▸ Document segment
* * * * * * * * *

In Morocco by Wharton, Edith - Chapter 18

II

THE BAHIA

Whoever would understand Marrakech must begin by mounting at sunset to
the roof of the Bahia.

Outspread below lies the oasis-city of the south, flat and vast as the
great nomad camp it really is, its low roofs extending on all sides to a
belt of blue palms ringed with desert. Only two or three minarets and a
few noblemen's houses among gardens break the general flatness; but they
are hardly noticeable, so irresistibly is the eye drawn toward two
dominant objects--the white wall of the Atlas and the red tower of the
Koutoubya.

Foursquare, untapering, the great tower lifts its flanks of ruddy stone.
Its large spaces of unornamented wall, its triple tier of clustered
openings, lightening as they rise from the severe rectangular lights of
the first stage to the graceful arcade below the parapet, have the stern
harmony of the noblest architecture. The Koutoubya would be magnificent
anywhere; in this flat desert it is grand enough to face the Atlas.

* * * * * * * * *

▸ Entries
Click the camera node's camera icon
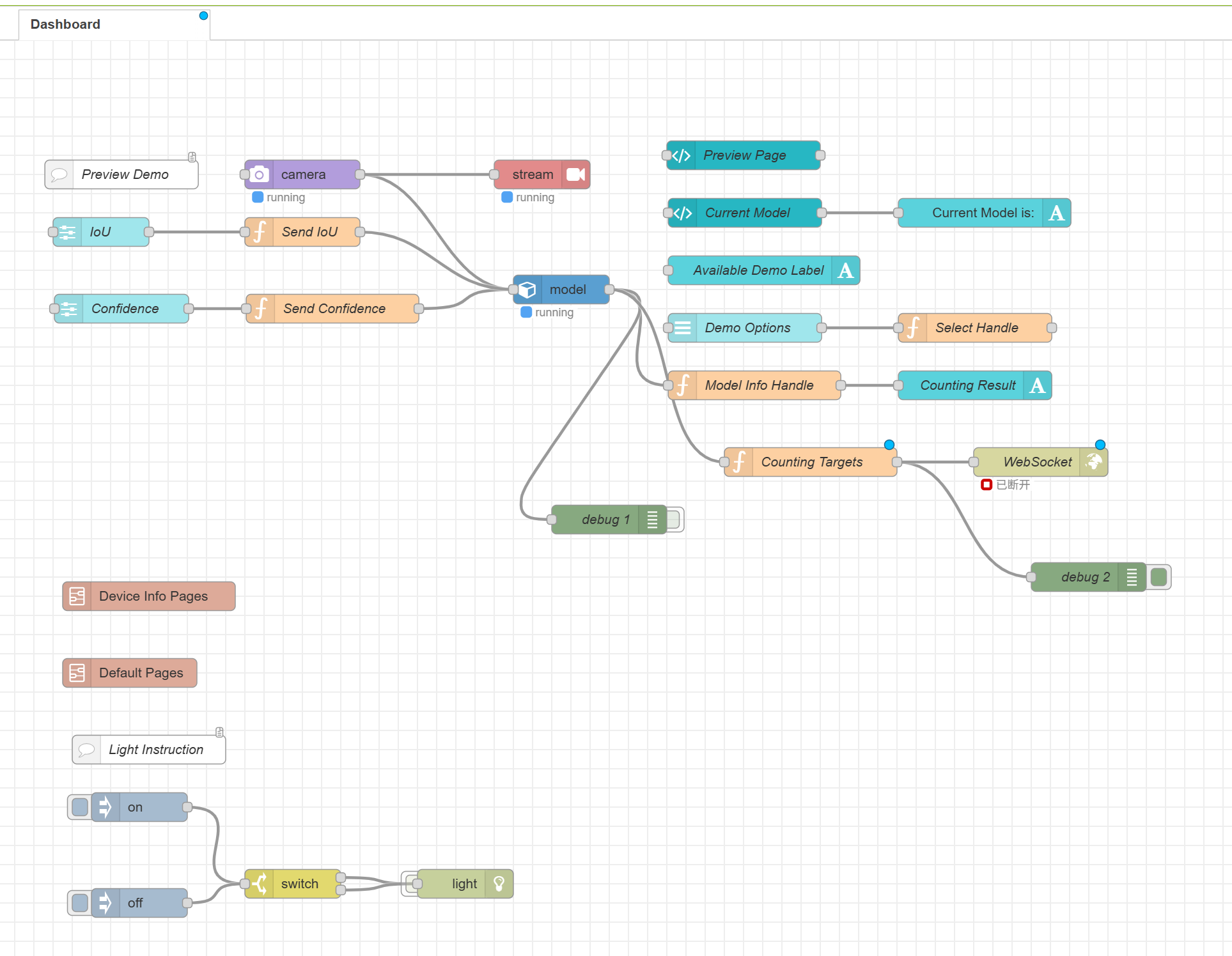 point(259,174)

* * * * * * * * *

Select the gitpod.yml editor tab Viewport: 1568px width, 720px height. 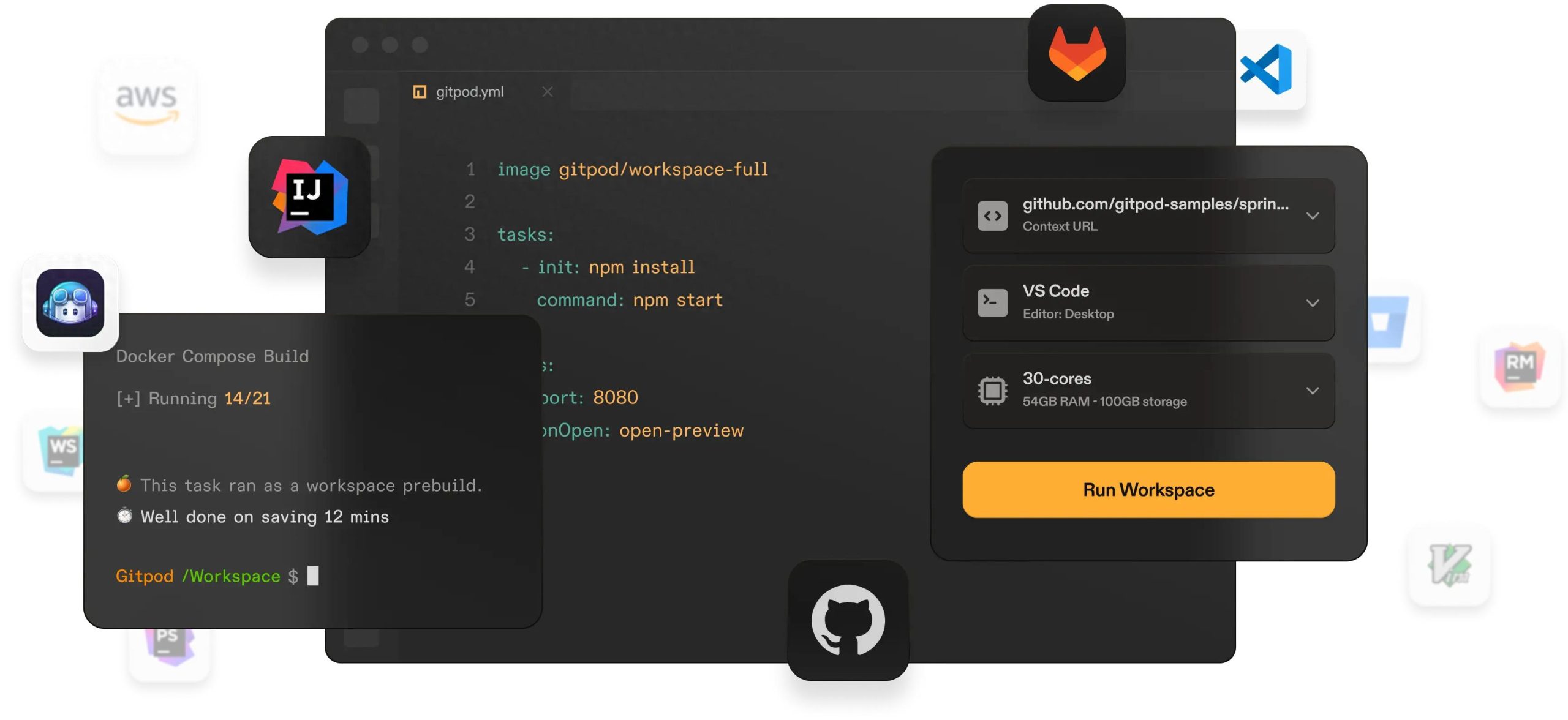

* * * * * * * * *

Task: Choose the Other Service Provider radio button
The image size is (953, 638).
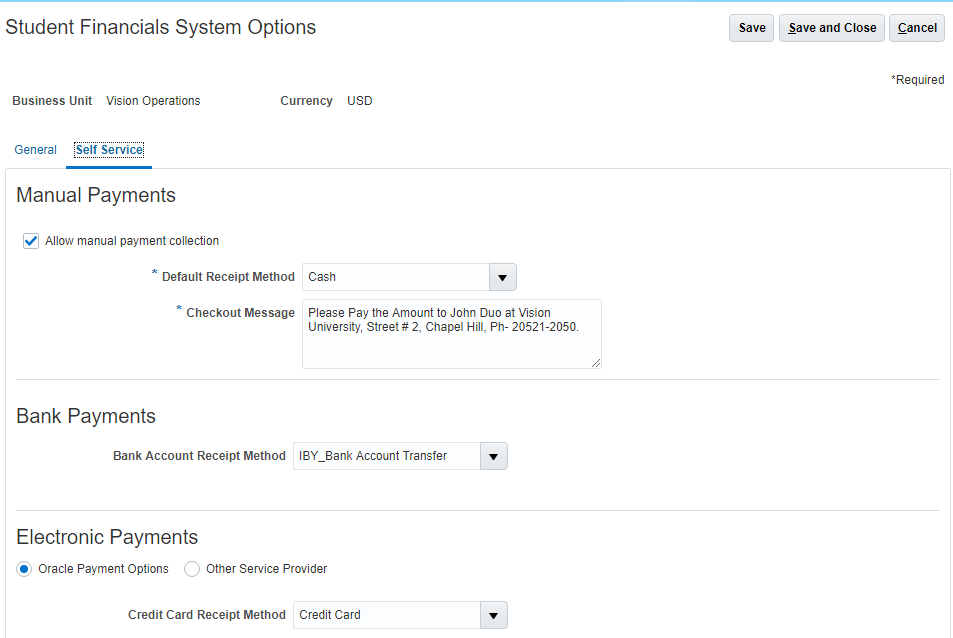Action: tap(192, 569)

* * * * * * * * *

▸ Instructions
1. Write out the section of the Marrakech passage that begins at the words "Foursquare, untapering, the" and ends after the words "face the Atlas.".
2. Summarize the Marrakech passage in two sentences.

▸ Final answers
1.
Foursquare, untapering, the great tower lifts its flanks of ruddy stone.
Its large spaces of unornamented wall, its triple tier of clustered
openings, lightening as they rise from the severe rectangular lights of
the first stage to the graceful arcade below the parapet, have the stern
harmony of the noblest architecture. The Koutoubya would be magnificent
anywhere; in this flat desert it is grand enough to face the Atlas.

2. Seen at sunset from the roof of the Bahia, Marrakech spreads out as a flat, vast oasis-city ringed by blue palms and desert, where the eye is drawn to the white wall of the Atlas and the red tower of the Koutoubya. The tower rises foursquare and untapering in ruddy stone, and its plain walls and triple tier of openings give it a stern harmony grand enough to face the Atlas.